§ **Problem to solve**
When a line in the data below includes "screenshot", count it; then give only the total.

§ **Data provided**

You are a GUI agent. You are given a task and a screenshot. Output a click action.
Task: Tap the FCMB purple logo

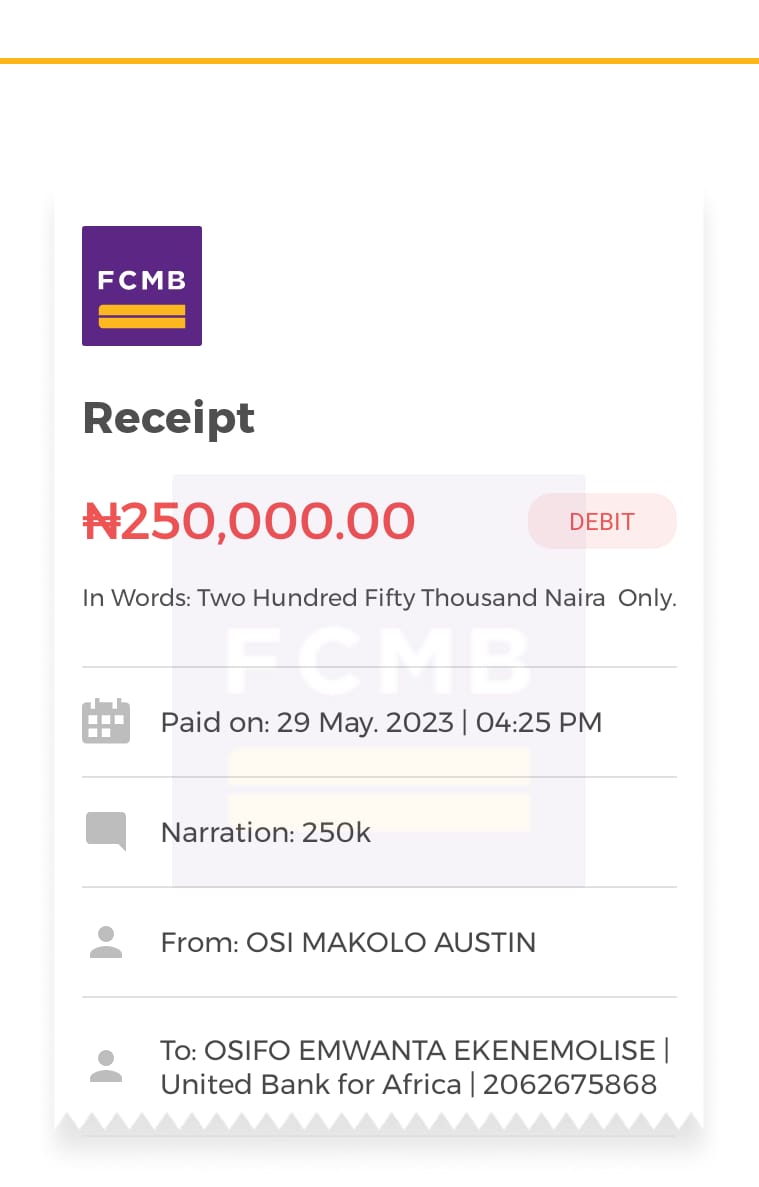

--

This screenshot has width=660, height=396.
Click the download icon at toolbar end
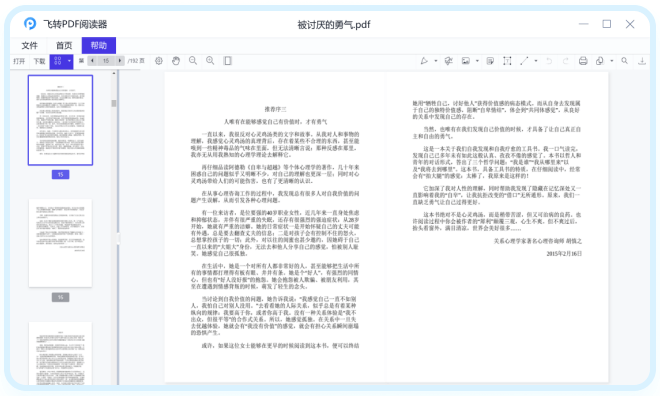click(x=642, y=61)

§ **Completed exercise**
2